Treatment of Burkitt's Lymphoma

Burkitt's lymphoma is highly curable,14 and the majority of children with the disease are cured with relatively short courses of systemic multiagent chemotherapy. A risk-adapted treatment strategy is important in planning the intensity and duration of treatment for patients with Burkitt's lymphoma. Several groups that conduct clinical trials have developed risk-stratification systems comprising two to four risk groups that incorporate tumor stage, extent of disease and surgical resection, and serum lactate dehydrogenase level. Patients with the most limited disease (completely resected abdominal disease or stage I extraabdominal disease) have a prognosis that approaches 100% event-free survival after very brief, low-intensity treatment, such as two or three cycles of chemotherapy. This patient, who has more extensive disease, would benefit from more dose-intensive chemotherapy. Effective treatment is the most challenging in patients with overt bone marrow and central nervous system (CNS) involvement, which this patient did not have. Therapy directed at the CNS (in the form of intrathecal chemotherapy) is an essential component of treatment for all patients. Supportive care is also crucial, because of the risk of the tumor lysis syndrome in patients with a large tumor burden; rasburicase (recombinant urate oxidase) has improved our ability to effectively manage this complication.15
This patient had a stage III Burkitt's lymphoma with extensive and incompletely resected abdominal involvement. His risk was classified as intermediate, and we treated him according to a Children's Cancer Group regimen (CCG-5961) — consisting of cyclophosphamide, vincristine, prednisone, doxorubicin, and methotrexate, with intrathecal methotrexate — that built on the successful experience of an earlier U.S. and European cooperative clinical trial.16 The 4-year event-free survival among patients in this patient's risk group was more than 90%. When relapses occur in Burkitt's lymphoma, they happen very early, within the first year after diagnosis, and thus survival curves at 4 years are very stable. In this patient, chemotherapy was delivered over a period of 3 months and incorporated several doses of intrathecal chemotherapy. The patient had no adverse events during therapy and remains well and in complete remission more than 2 years after the initial diagnosis. The cumulative doses of alkylating agents and anthracyclines were quite low, and thus he is at relatively low risk of serious long-term side effects of treatment.
Dr. Nancy Lee Harris (Pathology): Are there questions or comments?
Dr. Ronald L. Kleinman (Pediatrics): Would it have been worthwhile to perform imaging studies before the patient's first discharge?
Dr. Daniel Ryan: We typically do not perform follow-up imaging unless there is persistent purulent drainage, a mass, or concern about a fistula to the small bowel or cecum, none of which was present in this child.

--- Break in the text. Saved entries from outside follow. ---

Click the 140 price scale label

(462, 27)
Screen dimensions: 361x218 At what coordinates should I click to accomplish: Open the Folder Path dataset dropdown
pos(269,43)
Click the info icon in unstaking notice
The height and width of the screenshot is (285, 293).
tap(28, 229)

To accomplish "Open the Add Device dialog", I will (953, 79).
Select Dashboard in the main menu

A Physician: Why does the treatment protocol include intrathecal methotrexate when the cerebrospinal fluid is negative for tumor cells?

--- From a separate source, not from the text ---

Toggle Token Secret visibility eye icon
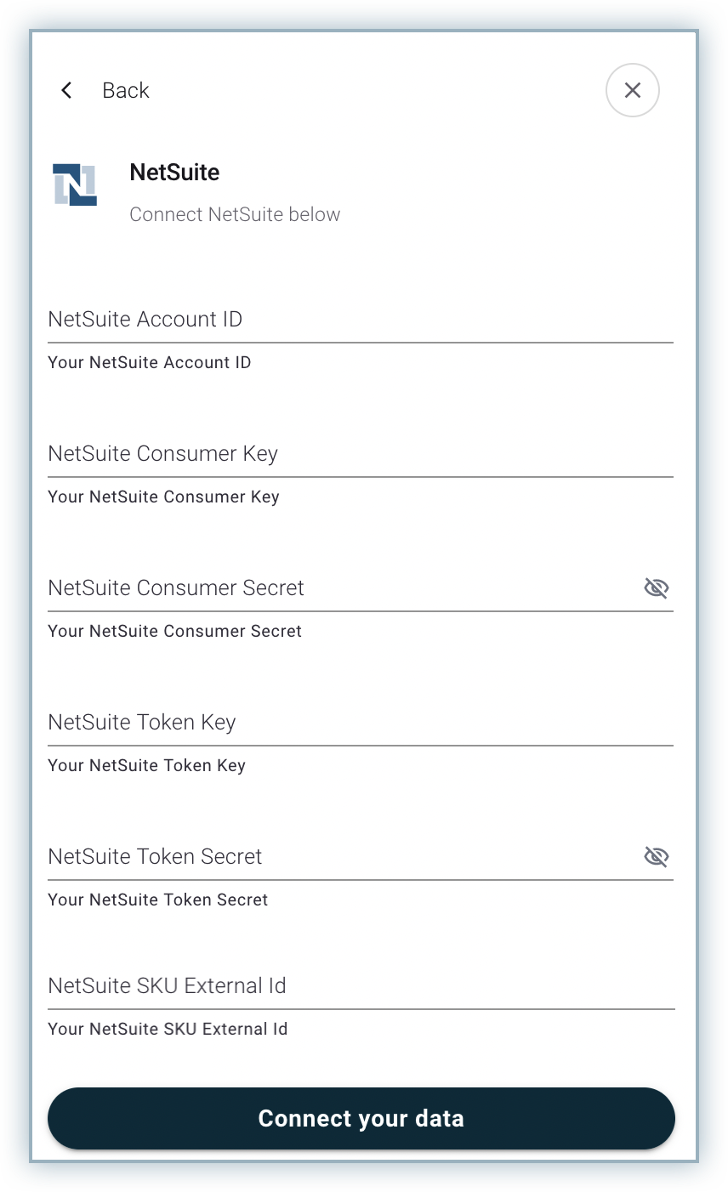Screen dimensions: 728x1192 pos(656,857)
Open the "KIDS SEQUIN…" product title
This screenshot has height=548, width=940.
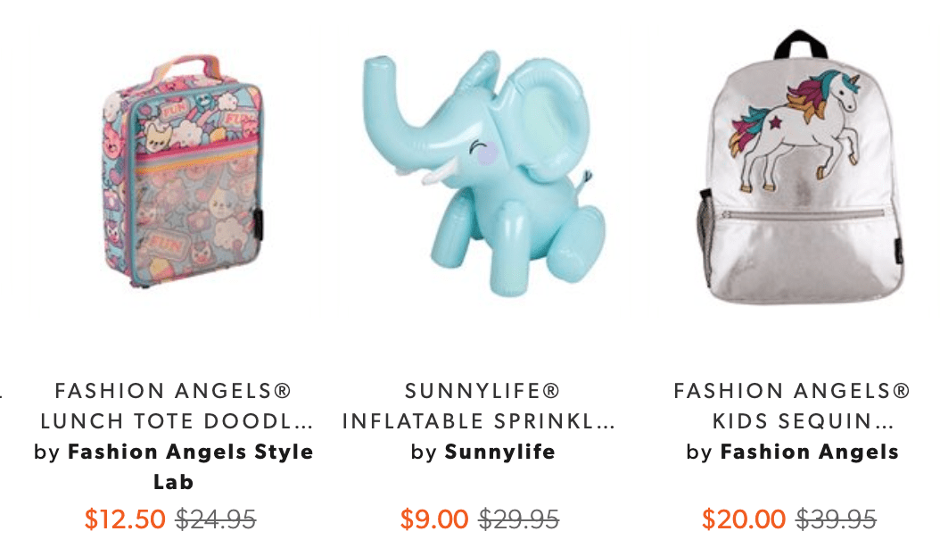pos(803,421)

Dr. Friedmann: Occult disease in the CNS is common. Since most systemic chemotherapy does not penetrate the CNS well, CNS relapses used to be a common cause of treatment failure. Now, however, prophylaxis with intrathecal chemotherapy is a critical component of treatment.

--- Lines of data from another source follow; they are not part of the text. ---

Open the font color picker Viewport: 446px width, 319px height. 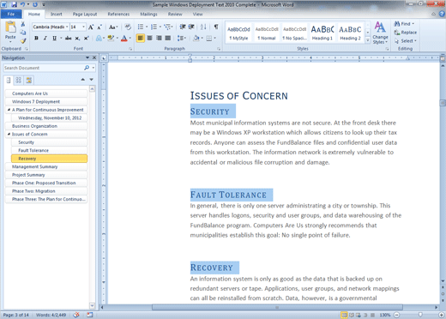[130, 38]
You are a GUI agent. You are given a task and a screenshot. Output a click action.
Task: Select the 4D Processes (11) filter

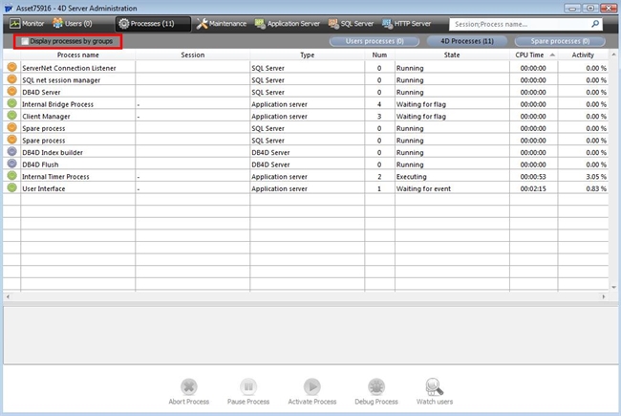[466, 42]
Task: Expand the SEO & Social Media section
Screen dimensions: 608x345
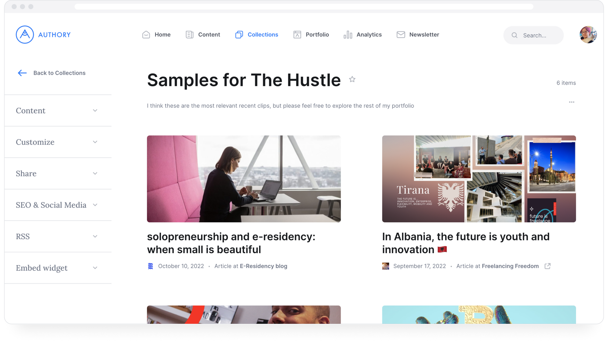Action: 58,205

A Physician: Why is EBV involved in the disease in equatorial Africa but less so in other areas?
Dr. Russell Ryan: Although EBV does encode growth-promoting proteins that act as oncogenes in other cancers, it is not clear that such factors are expressed and play an oncogenic role in Burkitt's lymphoma. It has been suggested that concurrent infection with EBV and malaria may be important in driving the emergence of endemic Burkitt's lymphoma, possibly by stimulating B-cell proliferation in the context of an altered immune response.


Burkitt's lymphoma, arising in the appendix, with involvement of the mesentery, lymph nodes, and the sigmoid colon.